Anything outside your house belongs to your Majlis
This may or may not be common knowledge, but actually, only things within your compound are your property. This means that even the road outside your house cannot be considered to be yours, even if it’s literally in front of your gate. We’ve covered this in a previous article, where basically anything outside your gate belongs to your Majlis Perbandaran—and that includes any plants grown there.
So this also means that you cannot cut off or take parts of plants that are growing outside your gate, even if you think that they might be yours to take. And when you pay tax to the Majlis, specifically your cukai taksiran, part of that money is used for landscaping the area. This is why your Majlis owns any plant that they place and maintain outside your gate.
Now, while it is MBSJ that has made the news for banning gardening in shared areas like this, they aren’t the only ones who can make these rules.
Your Majlis can set guidelines on gardening
If you didn’t already know this, each Majlis Perbandaran would have their own rules. These are called by-laws. Think of them as smaller laws that work together for the bigger laws to work more effectively. Because each Majlis has their own laws, some might allow for plants to be grown outside your compound, and some may not—it really depends on their respective laws.
Instead of banning gardening outside house compounds, they can also set some guidelines on what types of plants are allowed and where they can be placed. We came across one such set of guidelines from a Majlis Perbandaran in Kuching. They even have a fixed list on what kind of palm trees are shrubs can be grown.
It’s impossible to list down what each Majlis does and doesn’t allow because like we said, it really depends on what they’re okay with. So if you’re unsure of how things work where you live, pop by the Majlis office and ask them for clarification. And if you’re also unsure about what exactly is and isn’t part of your compound, take a picture of your house and ask them to confirm your boundary.
What about condos and apartments?
Condos and apartments, as well as other high-rise or gated properties are known as strata properties. Strata properties have management bodies that maintain these places, and via the Strata Management Act 2013, the managements have the right to impose rules for residents to follow. There’s no fixed list on the type of rules that they can impose, but it can cover what you can and cannot put in your home—including plants.
In strata properties, there are ‘common areas’—areas you share with all residents such as the facilities, and ‘parcels’—individual home units. Your management can allow you to only grow plants in your own parcel and not anywhere outside of it. Or for example, if the plant on your balcony was growing into the floor above yours, the management can have you remove it.

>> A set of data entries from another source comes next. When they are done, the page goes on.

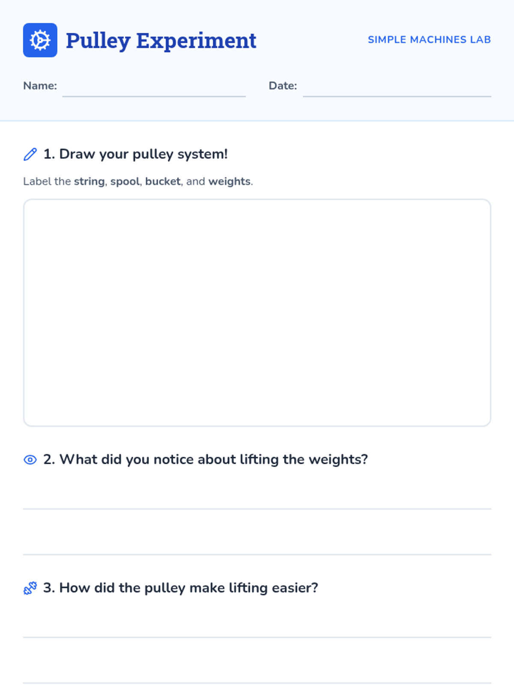Click the bold word 'string' in instructions
The width and height of the screenshot is (514, 685).
pos(89,182)
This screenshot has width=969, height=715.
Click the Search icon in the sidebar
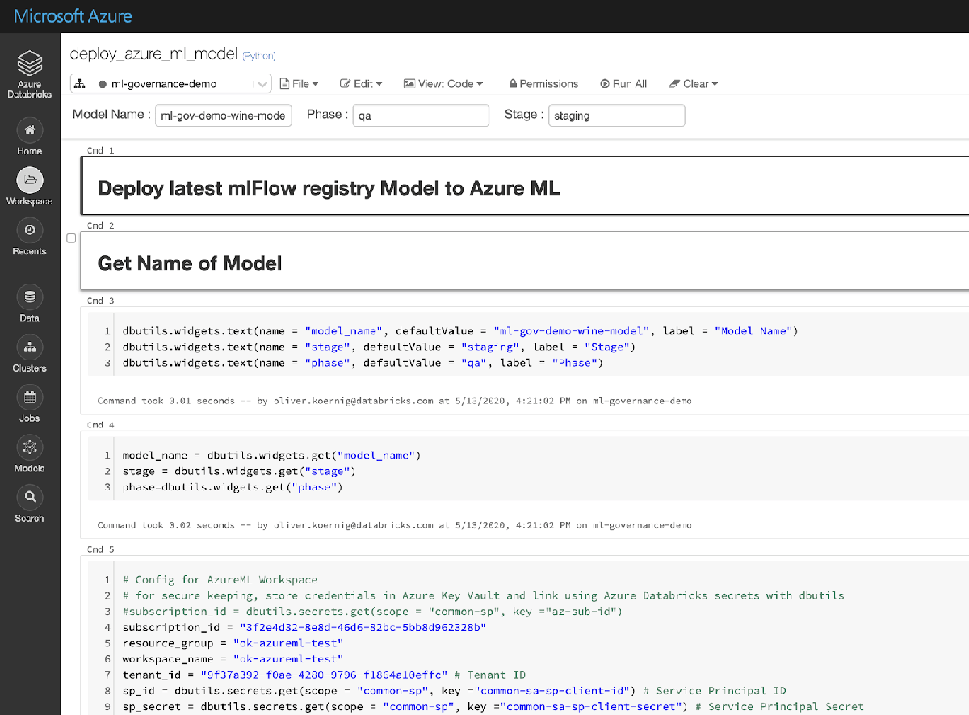tap(30, 497)
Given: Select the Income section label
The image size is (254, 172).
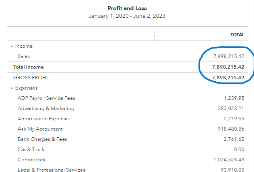Looking at the screenshot, I should (x=24, y=46).
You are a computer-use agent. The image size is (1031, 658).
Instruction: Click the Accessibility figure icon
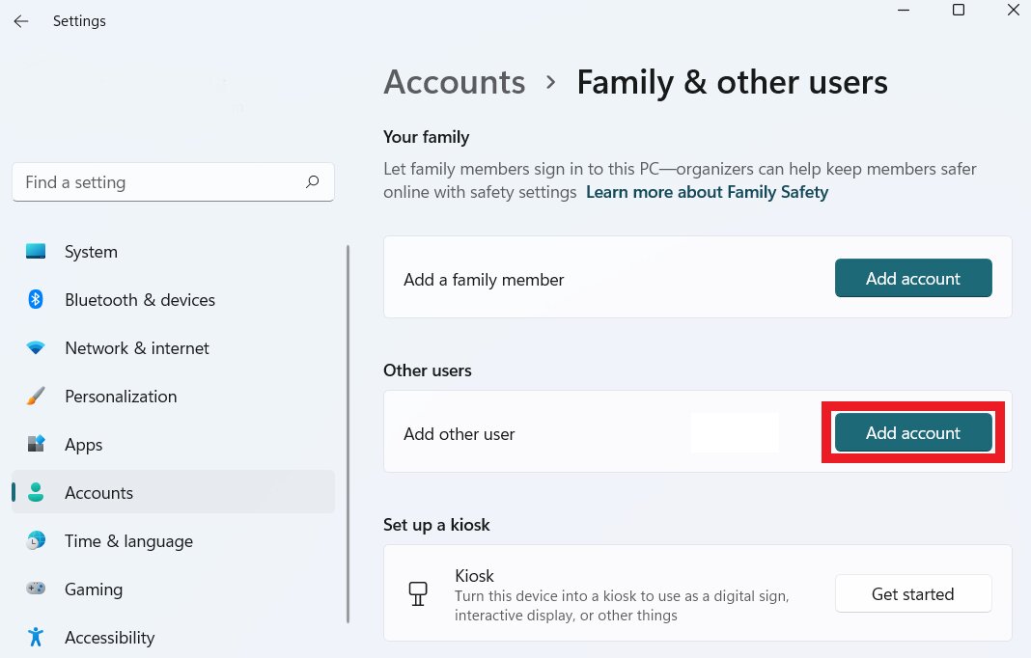pyautogui.click(x=36, y=638)
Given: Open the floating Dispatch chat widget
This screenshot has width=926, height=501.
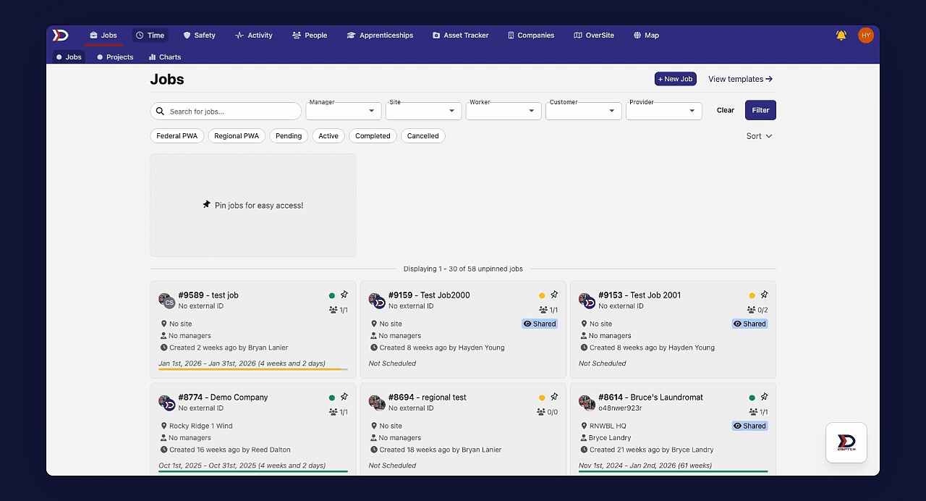Looking at the screenshot, I should point(846,442).
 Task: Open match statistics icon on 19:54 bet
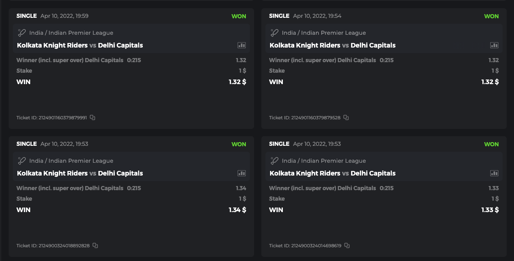[494, 45]

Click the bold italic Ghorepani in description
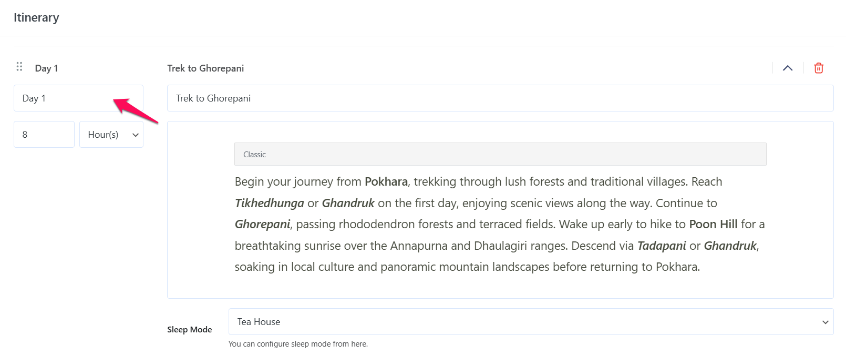pyautogui.click(x=262, y=225)
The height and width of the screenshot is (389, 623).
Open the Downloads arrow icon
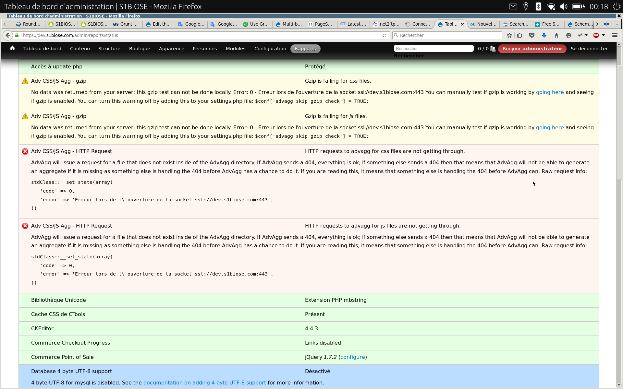[x=544, y=35]
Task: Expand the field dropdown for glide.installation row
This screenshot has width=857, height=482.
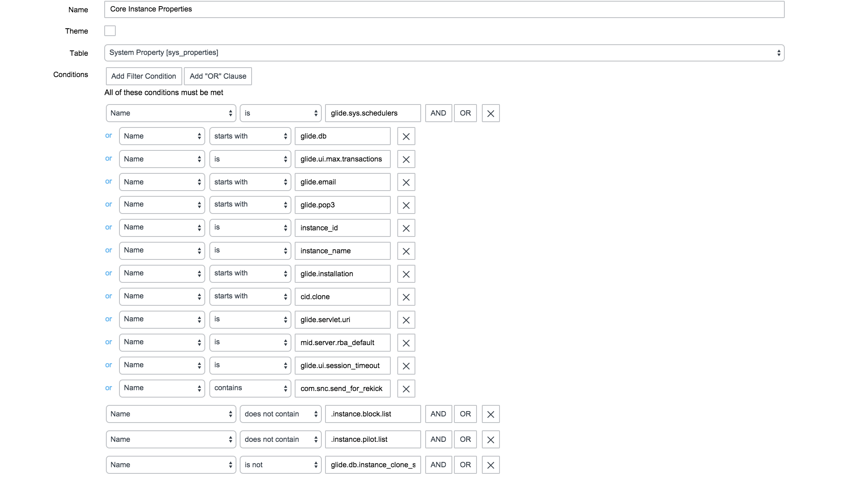Action: [162, 273]
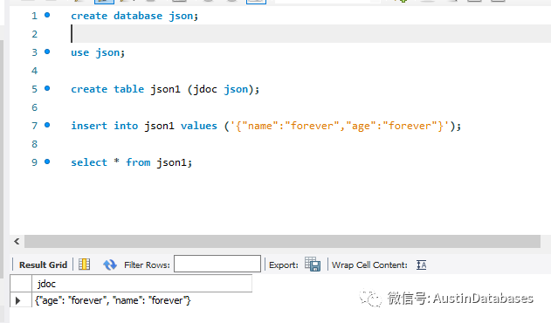Select the Result Grid label
The height and width of the screenshot is (323, 551).
point(43,265)
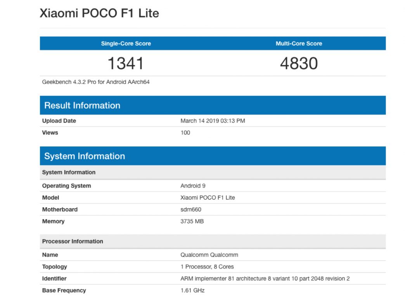Viewport: 405px width, 304px height.
Task: Select the Single-Core Score column header
Action: pyautogui.click(x=126, y=43)
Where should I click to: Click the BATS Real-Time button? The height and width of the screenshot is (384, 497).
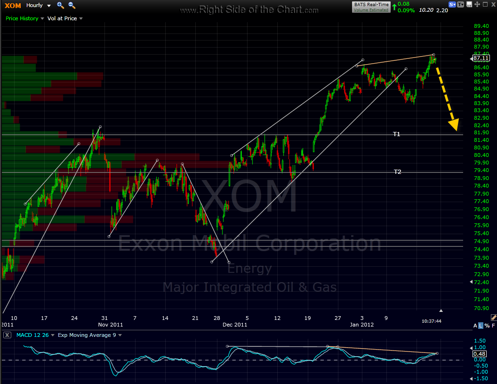click(371, 4)
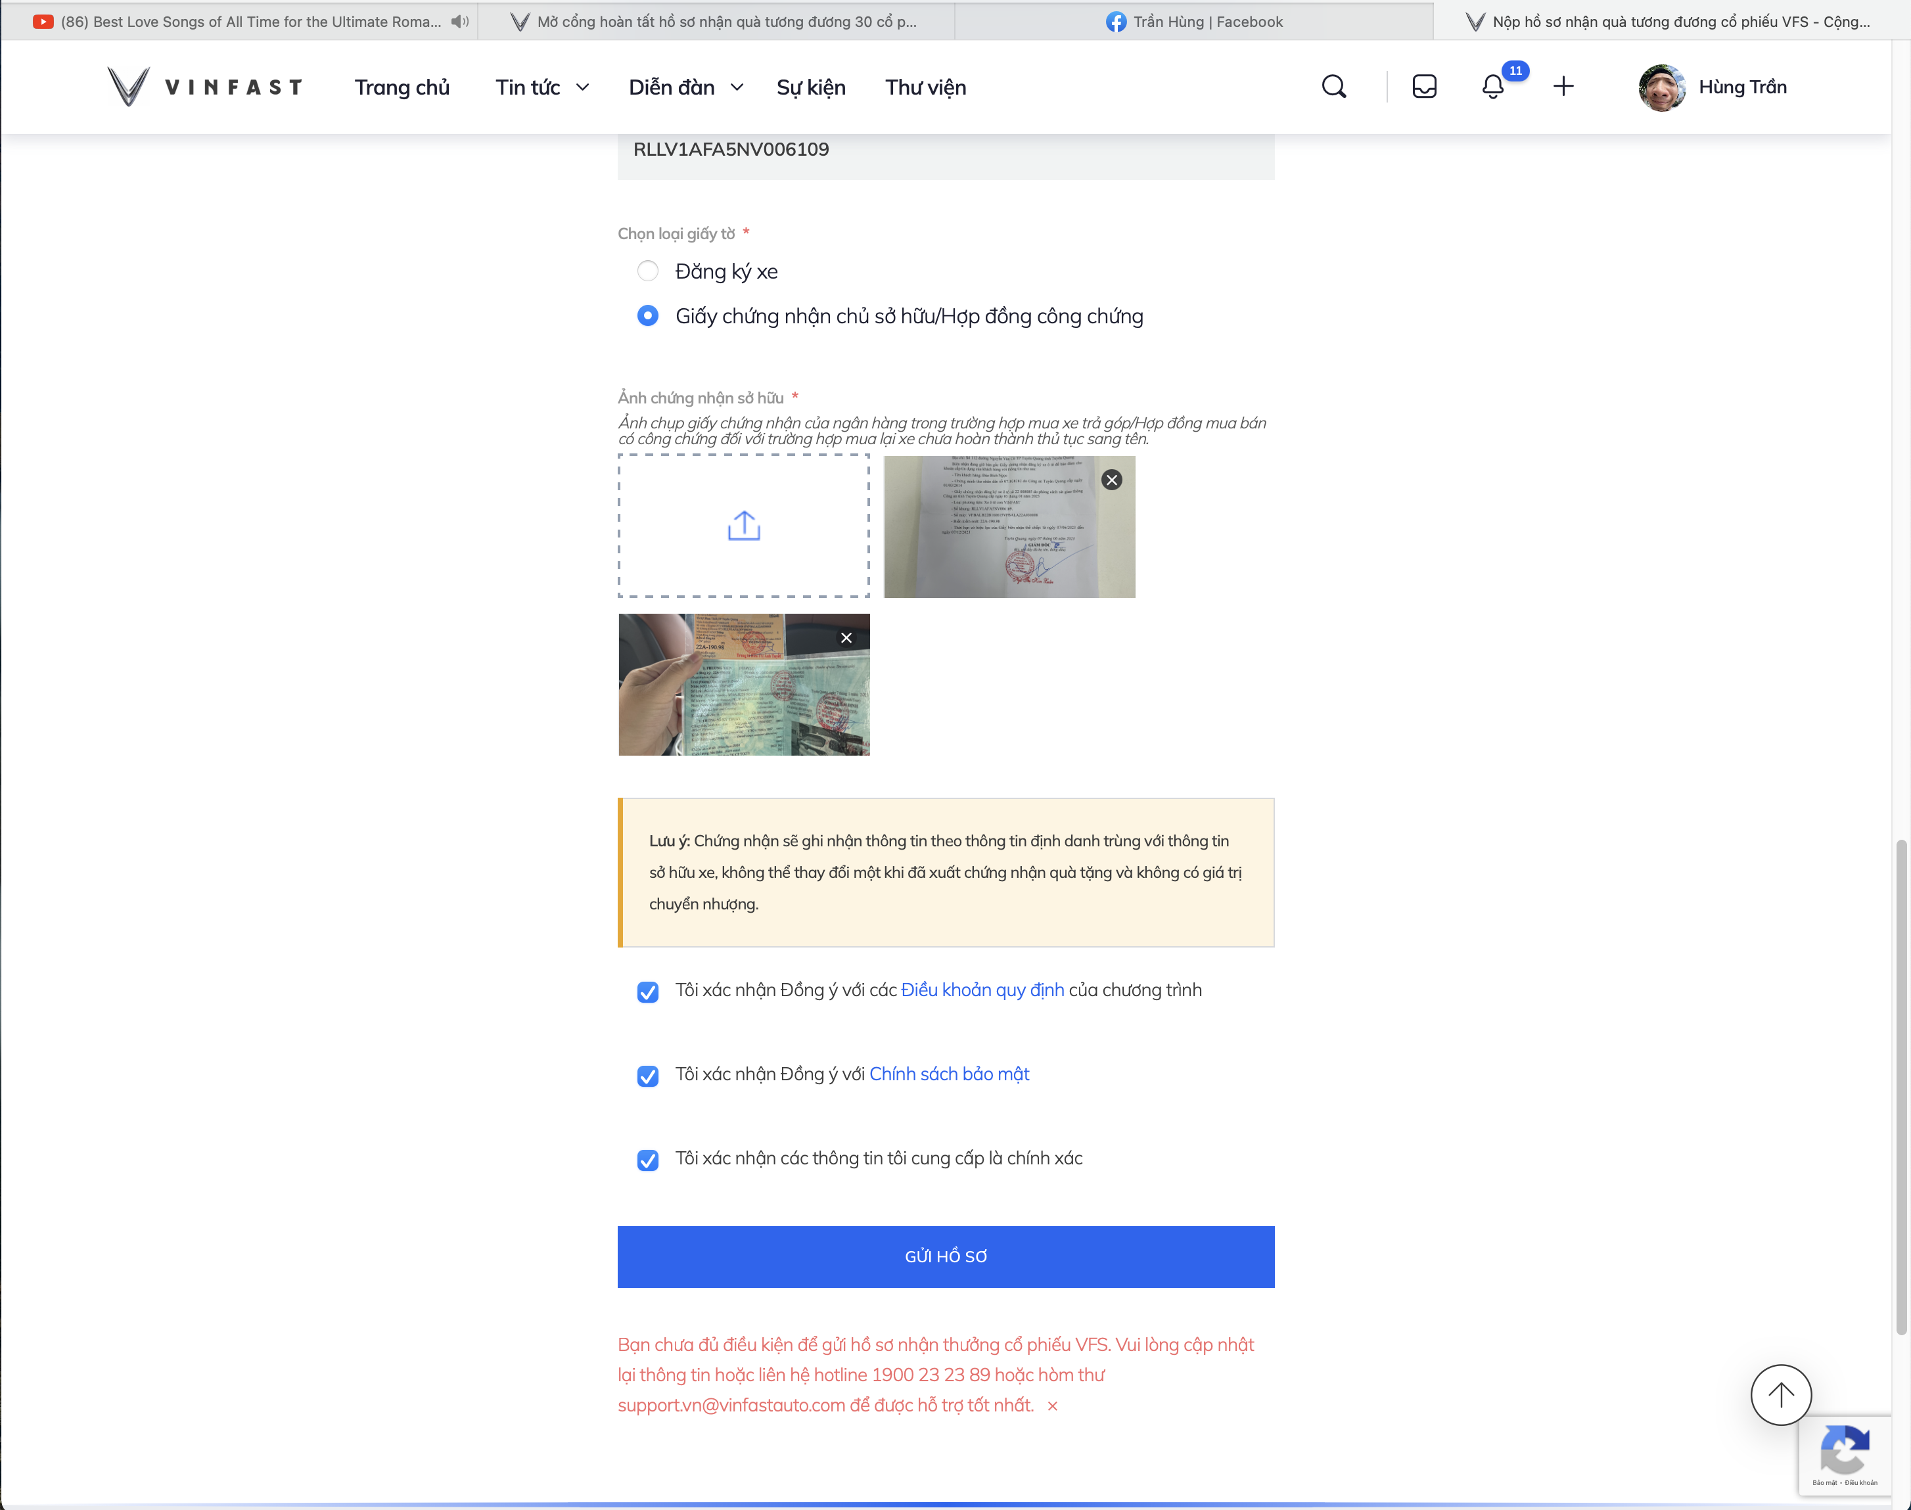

Just like your Majlis, the management can also have a set of laws in black and white and if they’re broken, the offender can be penalized. And because it’s the management who has the power to do this, you usually won’t see your Majlis getting involved.
The bottom line is, regardless of where you’re staying, there can be limits on where you’re allowed to grow your plants. Even if you feel you might be beautifying the place by having them, the authorities have the right to remove them if they’re detrimental in the long run. If you’re not sure if you can keep your plants, reach out to your Majlis or management. And if there’s a permit that you need to apply for, get it done ASAP before you’re forced to part with your plant child.